== Segment start ==
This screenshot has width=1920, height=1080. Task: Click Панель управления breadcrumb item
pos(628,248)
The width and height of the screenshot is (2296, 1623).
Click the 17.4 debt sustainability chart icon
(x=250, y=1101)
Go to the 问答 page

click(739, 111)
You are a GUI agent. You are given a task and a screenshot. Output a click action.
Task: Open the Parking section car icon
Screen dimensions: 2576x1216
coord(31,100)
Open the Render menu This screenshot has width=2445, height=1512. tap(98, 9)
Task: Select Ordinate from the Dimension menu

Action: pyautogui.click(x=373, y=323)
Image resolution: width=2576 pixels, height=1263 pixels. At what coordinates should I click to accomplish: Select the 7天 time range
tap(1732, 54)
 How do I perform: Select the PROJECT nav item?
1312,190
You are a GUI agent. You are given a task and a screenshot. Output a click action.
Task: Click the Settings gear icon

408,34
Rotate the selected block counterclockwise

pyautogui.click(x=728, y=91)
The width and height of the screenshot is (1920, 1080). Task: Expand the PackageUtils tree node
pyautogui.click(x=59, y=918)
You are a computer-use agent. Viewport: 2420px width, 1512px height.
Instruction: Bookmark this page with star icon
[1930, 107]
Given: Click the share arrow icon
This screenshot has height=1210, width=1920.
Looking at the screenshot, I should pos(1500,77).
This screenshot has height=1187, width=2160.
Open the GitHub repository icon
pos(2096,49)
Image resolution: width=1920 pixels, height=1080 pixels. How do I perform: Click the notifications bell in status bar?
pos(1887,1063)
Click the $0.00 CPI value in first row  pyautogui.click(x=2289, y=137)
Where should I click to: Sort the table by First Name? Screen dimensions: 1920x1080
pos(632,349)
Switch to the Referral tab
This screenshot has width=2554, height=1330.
== Segment end ==
== Problem statement ==
Repeat the data exactly. Omit nothing.

== Task output ==
This screenshot has width=1920, height=1080. Task: Click Панель управления breadcrumb item
pos(628,248)
The width and height of the screenshot is (2296, 1623).
Click the 17.4 debt sustainability chart icon
(x=250, y=1101)
Go to the 问答 page

click(739, 111)
You are a GUI agent. You are given a task and a screenshot. Output a click action.
Task: Open the Parking section car icon
Screen dimensions: 2576x1216
coord(31,100)
Open the Render menu This screenshot has width=2445, height=1512. tap(98, 9)
Task: Select Ordinate from the Dimension menu

Action: pyautogui.click(x=373, y=323)
Image resolution: width=2576 pixels, height=1263 pixels. At what coordinates should I click to accomplish: Select the 7天 time range
tap(1732, 54)
 How do I perform: Select the PROJECT nav item?
1312,190
You are a GUI agent. You are given a task and a screenshot. Output a click action.
Task: Click the Settings gear icon

408,34
Rotate the selected block counterclockwise

pyautogui.click(x=728, y=91)
The width and height of the screenshot is (1920, 1080). Task: Expand the PackageUtils tree node
pyautogui.click(x=59, y=918)
You are a computer-use agent. Viewport: 2420px width, 1512px height.
Instruction: Bookmark this page with star icon
[1930, 107]
Given: Click the share arrow icon
This screenshot has height=1210, width=1920.
Looking at the screenshot, I should pos(1500,77).
This screenshot has height=1187, width=2160.
Open the GitHub repository icon
pos(2096,49)
Image resolution: width=1920 pixels, height=1080 pixels. How do I perform: Click the notifications bell in status bar?
pos(1887,1063)
Click the $0.00 CPI value in first row  pyautogui.click(x=2289, y=137)
Where should I click to: Sort the table by First Name? Screen dimensions: 1920x1080
pos(632,349)
Switch to the Referral tab
This screenshot has width=2554, height=1330.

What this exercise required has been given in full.